═══ EXERCISE INPUT ═══

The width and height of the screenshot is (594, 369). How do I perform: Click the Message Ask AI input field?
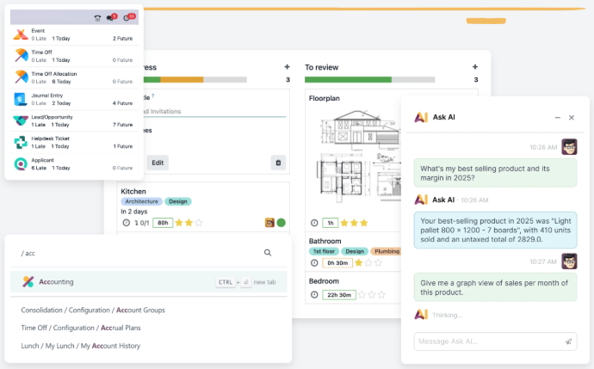tap(486, 341)
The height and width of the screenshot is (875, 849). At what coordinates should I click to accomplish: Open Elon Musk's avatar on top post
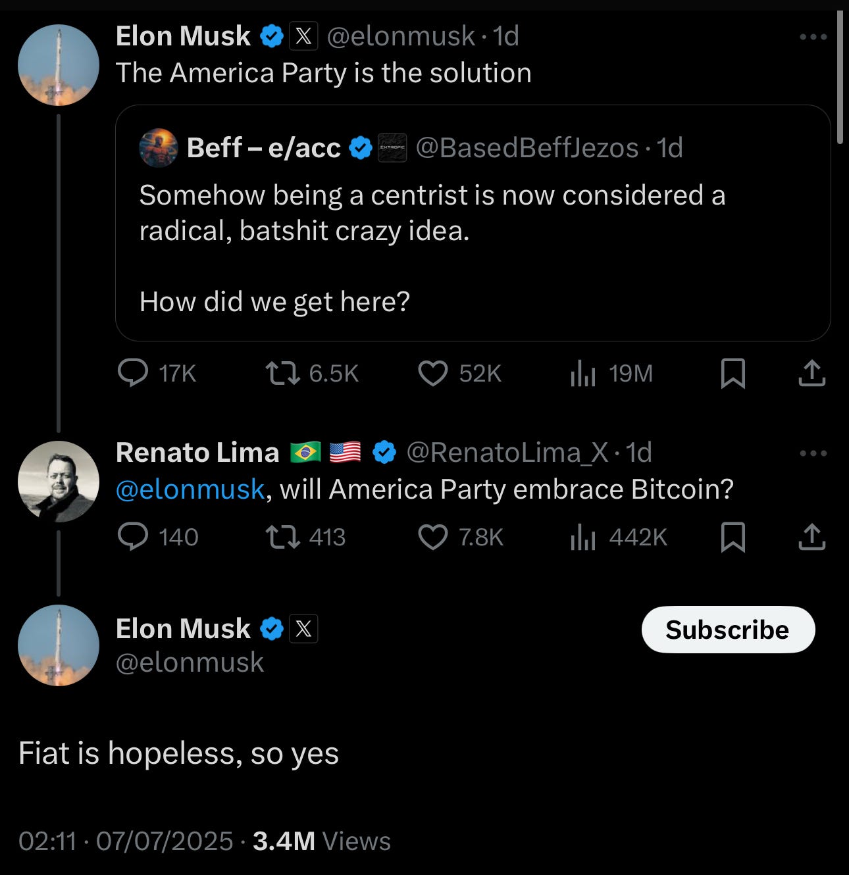pyautogui.click(x=59, y=65)
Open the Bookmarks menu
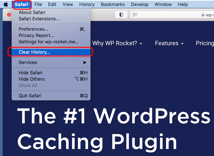 coord(113,4)
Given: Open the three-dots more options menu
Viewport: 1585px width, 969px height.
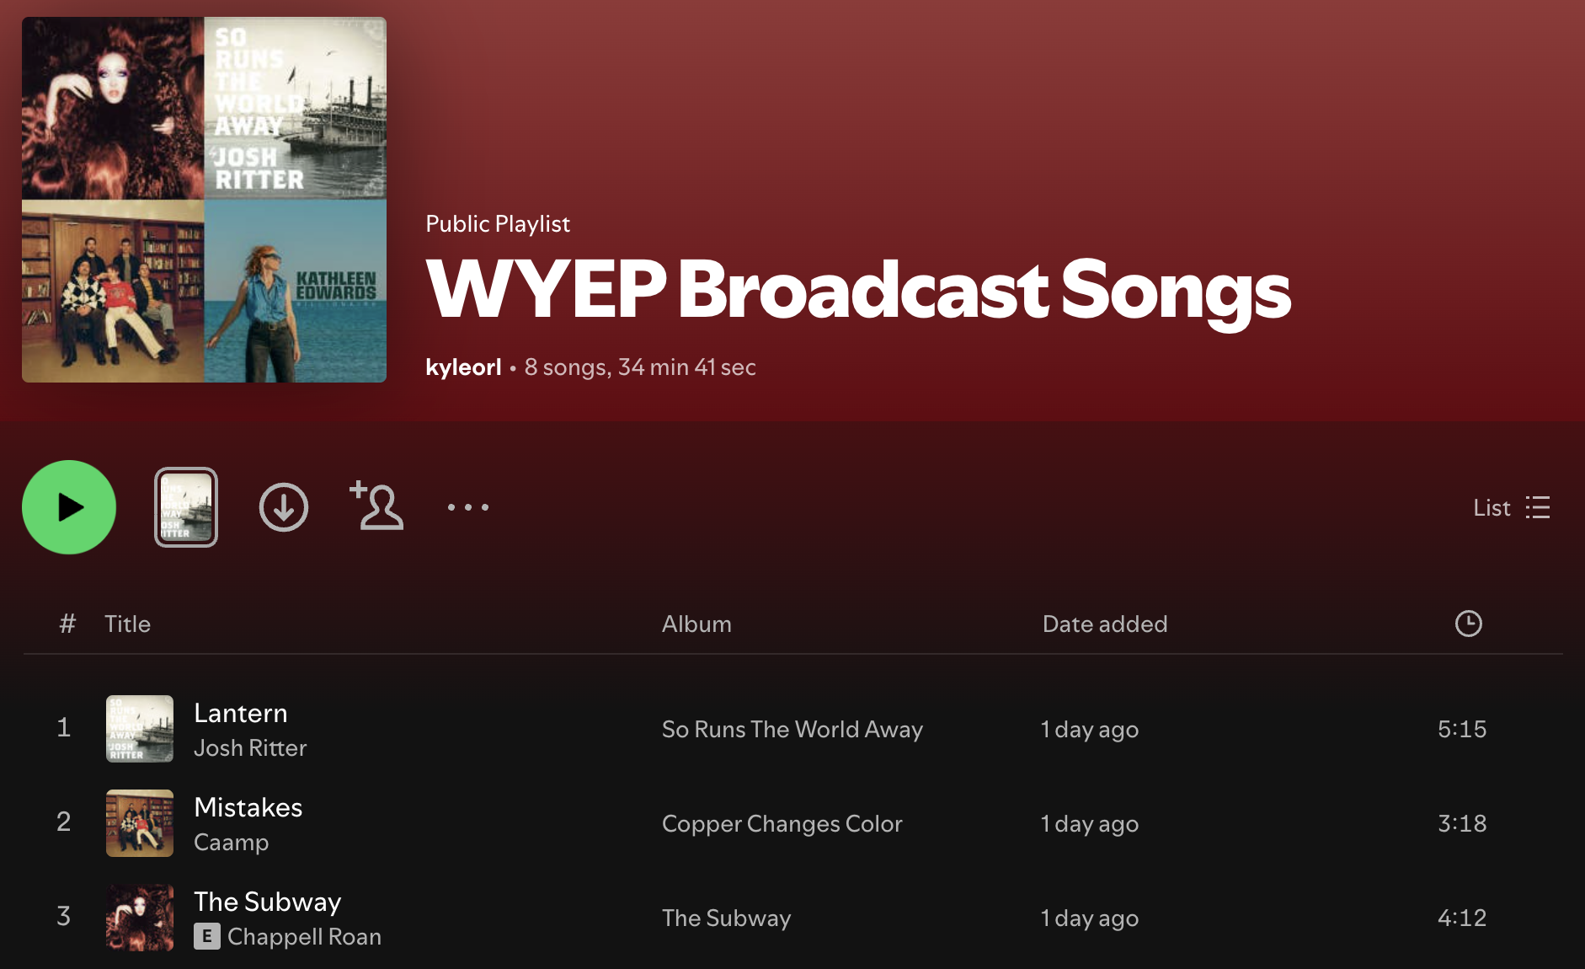Looking at the screenshot, I should tap(468, 507).
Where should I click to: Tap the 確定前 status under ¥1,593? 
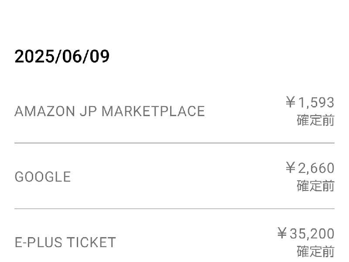[315, 121]
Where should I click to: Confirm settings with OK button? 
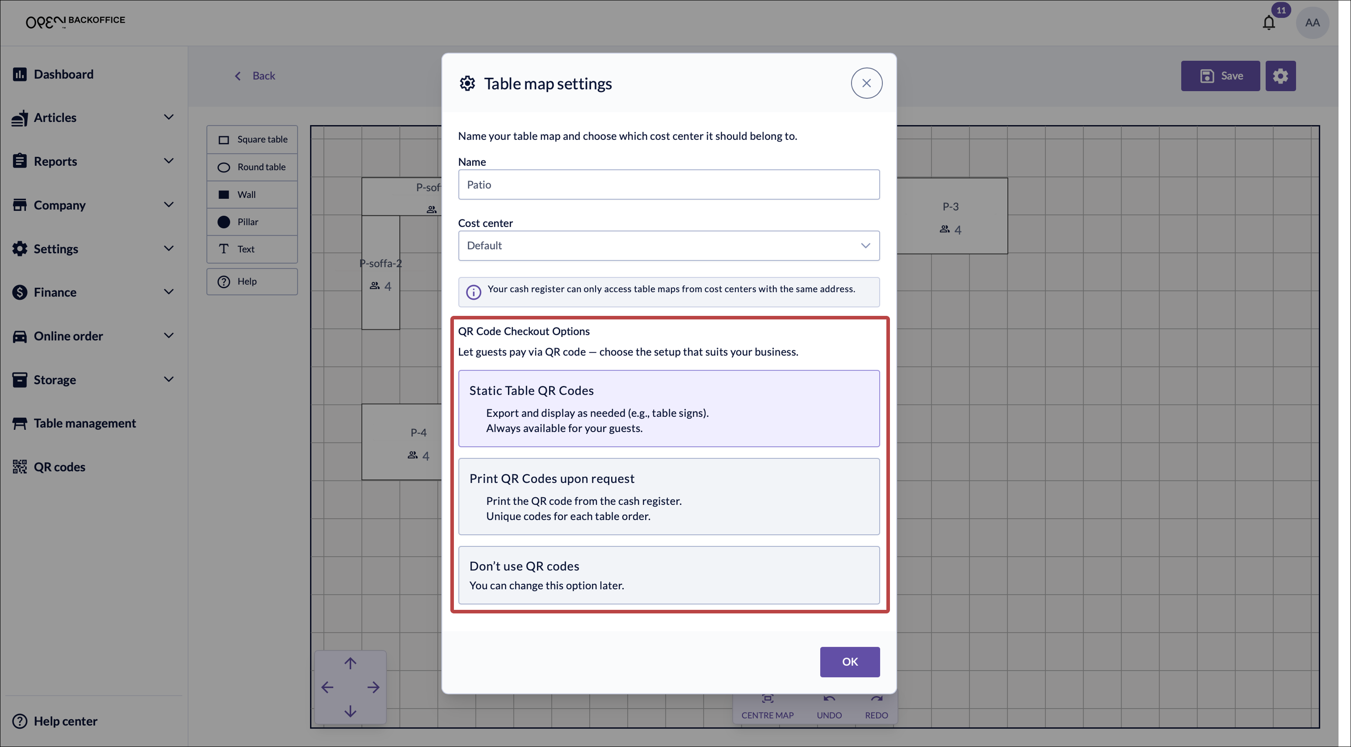[850, 661]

═══

WRITTEN TASK: Copy the records word for word, starting at the line that contains "Where should I click to: Tap" and going through the end of the records. Leave the pictures out.

TASK OUTPUT:
Where should I click to: Tap the 確定前 status under ¥1,593? 
[315, 121]
Where should I click to: Confirm settings with OK button? 
[850, 661]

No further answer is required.